• _TEXT EXCERPT_:
------------------------

In a number of stories in Life’s Handicap, Kipling’s empire-builders are psychically inserted in the shadow that lays between the border of the gleaming metropolitan ideal of the Empire and the actuality of its quotidian life, characterised by disorder, disease and nullifying boredom, between, in effect, the idea and the reality. But in The Day’s Work, his imperial workers balk at succumbing to the intellectual malaise that would subsequently torment Eliot’s pate-preoccupied wanderer Prufrock and Joyce’s Baudelairean flâneur, Stephen Dedalus. Faced with an administration that prioritises ubiquitous colonial authority at the expense of individual suffering, Kipling’s fictional heroes survive imperial service by pulling themselves back from the edge of a psychic abyss and forming new allegiances and prioritising different goals. Embedded in stories such as ‘The Bridge-Builders’, ‘William the Conqueror’ and ‘The Brushwood Boy’, are Kipling’s mainstays of imperial life: courage under enormous physical and mental stress, devotion to the service of others and seeing the job through to its end. This paper will chart the cri de cœur that issues from his heroes on their way into the heart of an imperial heart of darkness and demonstrate how the terror of a voided existence can be assuaged by the constant connection to loyal companions, and yet more averted by hard work and unswerving dedication to duty.

 

Lizzy Welby completed her PhD, entitled Out of Eden: Mapping Psychic Spaces In Rudyard Kipling’s Fiction, in September, 2010 at the University of East Anglia, United Kingdom. She is a Council Member of the Kipling Society, London. Her latest publications include: ‘Monstrous Mama: Confronting the Horror of Female Fecundity in Angela Carter’s The Passion of New Eve’ (forthcoming) and ‘Solar Midnight: Traversing the Abject Borderline State in Rudyard Kipling’s “The City of Dreadful Night”’, in The Domination of Fear, ed. by Mikko Canini (New York and Amsterdam: Rodopi Press, 2010), pp. 147-171.

------------------------

• _MATERIAL SUPPLIED_:
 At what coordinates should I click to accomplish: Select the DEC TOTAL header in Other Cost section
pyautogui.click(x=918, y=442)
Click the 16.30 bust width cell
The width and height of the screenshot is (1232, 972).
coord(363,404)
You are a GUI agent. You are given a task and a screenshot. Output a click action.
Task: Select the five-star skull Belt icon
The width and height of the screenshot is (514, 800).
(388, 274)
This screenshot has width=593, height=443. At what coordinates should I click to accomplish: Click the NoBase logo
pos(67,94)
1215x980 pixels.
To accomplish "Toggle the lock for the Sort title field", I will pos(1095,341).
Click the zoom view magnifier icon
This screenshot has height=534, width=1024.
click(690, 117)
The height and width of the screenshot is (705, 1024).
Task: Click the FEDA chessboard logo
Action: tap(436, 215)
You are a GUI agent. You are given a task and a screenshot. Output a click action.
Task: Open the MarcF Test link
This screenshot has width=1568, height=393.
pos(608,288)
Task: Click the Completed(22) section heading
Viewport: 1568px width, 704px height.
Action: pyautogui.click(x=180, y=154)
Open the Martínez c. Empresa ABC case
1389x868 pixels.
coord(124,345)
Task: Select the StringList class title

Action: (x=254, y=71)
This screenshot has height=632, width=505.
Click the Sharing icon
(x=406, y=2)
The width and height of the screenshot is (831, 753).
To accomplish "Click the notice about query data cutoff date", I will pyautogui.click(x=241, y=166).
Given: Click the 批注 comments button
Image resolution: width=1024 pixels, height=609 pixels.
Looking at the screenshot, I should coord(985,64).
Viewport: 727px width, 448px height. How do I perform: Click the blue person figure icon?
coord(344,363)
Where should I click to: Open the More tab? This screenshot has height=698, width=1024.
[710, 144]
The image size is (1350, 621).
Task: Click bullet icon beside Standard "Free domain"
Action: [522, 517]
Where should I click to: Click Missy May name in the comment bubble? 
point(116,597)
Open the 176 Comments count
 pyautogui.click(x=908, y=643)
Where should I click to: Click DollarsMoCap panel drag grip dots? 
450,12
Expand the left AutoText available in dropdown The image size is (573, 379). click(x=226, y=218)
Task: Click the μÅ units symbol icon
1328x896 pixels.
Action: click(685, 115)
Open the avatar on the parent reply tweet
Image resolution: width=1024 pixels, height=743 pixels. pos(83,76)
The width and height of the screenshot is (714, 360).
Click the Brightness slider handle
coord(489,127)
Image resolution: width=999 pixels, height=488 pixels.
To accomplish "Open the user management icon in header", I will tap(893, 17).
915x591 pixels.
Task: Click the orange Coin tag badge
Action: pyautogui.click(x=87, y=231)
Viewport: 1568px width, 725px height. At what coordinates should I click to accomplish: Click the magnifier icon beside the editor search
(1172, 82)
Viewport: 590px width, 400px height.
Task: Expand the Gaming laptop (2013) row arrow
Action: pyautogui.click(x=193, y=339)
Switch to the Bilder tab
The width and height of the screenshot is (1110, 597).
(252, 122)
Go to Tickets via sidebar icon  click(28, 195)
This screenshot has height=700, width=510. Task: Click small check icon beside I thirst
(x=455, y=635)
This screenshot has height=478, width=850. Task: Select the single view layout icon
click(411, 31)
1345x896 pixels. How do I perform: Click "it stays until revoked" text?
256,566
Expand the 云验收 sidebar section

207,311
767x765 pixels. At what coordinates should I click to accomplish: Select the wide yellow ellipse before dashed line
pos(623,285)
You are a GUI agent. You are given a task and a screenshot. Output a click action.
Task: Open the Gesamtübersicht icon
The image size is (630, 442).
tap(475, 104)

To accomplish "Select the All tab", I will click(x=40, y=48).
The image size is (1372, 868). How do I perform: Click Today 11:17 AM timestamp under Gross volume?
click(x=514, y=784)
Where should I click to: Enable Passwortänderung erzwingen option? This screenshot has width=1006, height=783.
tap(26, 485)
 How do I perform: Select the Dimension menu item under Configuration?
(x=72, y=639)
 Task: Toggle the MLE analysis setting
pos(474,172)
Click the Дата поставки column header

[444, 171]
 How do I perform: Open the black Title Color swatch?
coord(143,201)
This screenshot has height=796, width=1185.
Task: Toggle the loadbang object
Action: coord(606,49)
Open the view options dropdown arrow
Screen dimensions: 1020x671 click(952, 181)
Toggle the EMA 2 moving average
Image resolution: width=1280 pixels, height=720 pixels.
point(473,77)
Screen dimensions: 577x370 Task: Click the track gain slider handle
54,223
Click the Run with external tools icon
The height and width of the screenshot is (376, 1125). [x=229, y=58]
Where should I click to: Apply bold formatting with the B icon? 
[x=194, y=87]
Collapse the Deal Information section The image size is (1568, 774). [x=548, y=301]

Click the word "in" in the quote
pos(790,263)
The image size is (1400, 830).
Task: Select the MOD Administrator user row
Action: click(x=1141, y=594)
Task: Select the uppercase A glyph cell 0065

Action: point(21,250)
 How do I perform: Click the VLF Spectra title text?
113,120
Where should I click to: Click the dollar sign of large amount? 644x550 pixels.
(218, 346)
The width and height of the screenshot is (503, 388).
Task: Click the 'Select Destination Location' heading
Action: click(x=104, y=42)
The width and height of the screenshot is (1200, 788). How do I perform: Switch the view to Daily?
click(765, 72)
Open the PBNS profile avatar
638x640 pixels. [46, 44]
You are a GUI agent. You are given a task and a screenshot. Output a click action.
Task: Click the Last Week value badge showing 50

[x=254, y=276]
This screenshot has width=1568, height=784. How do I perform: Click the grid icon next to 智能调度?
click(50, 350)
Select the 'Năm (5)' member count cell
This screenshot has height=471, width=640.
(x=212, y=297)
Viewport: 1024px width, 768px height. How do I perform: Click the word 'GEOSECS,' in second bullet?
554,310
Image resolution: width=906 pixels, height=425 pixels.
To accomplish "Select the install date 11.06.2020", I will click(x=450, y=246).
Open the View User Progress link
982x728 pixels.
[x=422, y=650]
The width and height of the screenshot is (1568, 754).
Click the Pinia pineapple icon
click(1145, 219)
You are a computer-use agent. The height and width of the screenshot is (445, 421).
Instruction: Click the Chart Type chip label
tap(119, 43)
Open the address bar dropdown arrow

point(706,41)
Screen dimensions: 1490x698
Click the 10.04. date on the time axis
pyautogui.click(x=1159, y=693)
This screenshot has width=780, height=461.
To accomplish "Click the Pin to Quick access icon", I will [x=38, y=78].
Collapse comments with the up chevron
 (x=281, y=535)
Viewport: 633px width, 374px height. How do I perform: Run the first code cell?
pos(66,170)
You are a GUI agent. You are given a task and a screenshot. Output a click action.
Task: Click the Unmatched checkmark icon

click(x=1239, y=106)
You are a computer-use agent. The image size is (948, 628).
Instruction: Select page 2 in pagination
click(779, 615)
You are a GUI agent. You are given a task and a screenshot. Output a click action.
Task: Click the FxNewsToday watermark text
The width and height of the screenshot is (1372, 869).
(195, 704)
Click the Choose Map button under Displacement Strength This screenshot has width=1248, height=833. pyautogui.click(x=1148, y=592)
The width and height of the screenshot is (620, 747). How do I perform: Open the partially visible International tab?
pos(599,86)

------------------------

• _ACTIVITY_:
Continue the passage on Kipling's fiction and its author from the point where it ends.

• _EXERCISE OUTPUT_:
Debra WYNN
the Library of Congress
dwyn@loc.gov

ipling in Oregon

This paper will discuss Kipling’s travels in the United States Pacific Northwest (Oregon and Washington State in 1889), particularly to Oregon, my own home state, comparing Kipling’s account of the landscape, the people, his critique of Americans in the Pacific Northwest in his published account in ‘From Sea to Sea’, with his letters to Edmonia ‘Ted’ Hill (The Oregon portion of the trip is not mentioned in detail in Andrew Lycett’s edited work Kipling Abroad). The paper will also examine the US reception of Kipling’s ‘American Notes’ specifically as they relate to the Pacific Northwest from contemporary newspaper accounts. This discussion will also draw on information from an unpublished account in the scrapbook in the William M. Carpenter Kipling Collection at the Library of Congress which gives an account of William M. Carpenter’s trip in 1925 retracing Kipling’s steps along the United States West coast and his account about Oregon in particular where Carpenter reports on his interviews with one of the gentlemen Kipling fished with on his salmon fishing trip mentioned in ‘From Sea To Sea’.

The presentation will show copies (via PowerPoint) of unpublished photographs Carpenter took along the Clackamas River where Kipling and his companions went fishing and the house identified in 1925 where Kipling stayed during his 1889 trip. It will also draw on my own research, investigating any lasting legacy or other personal recollections of reactions to Rudyard Kipling and his visit to Oregon in June 1889. This presentation hopes to build on the splendid annotations by David Page from The New Readers’ Guide of the Works of Rudyard Kipling of Chapters XXVI and XXVII of ‘From Sea to Sea’ presented on the Kipling Society website.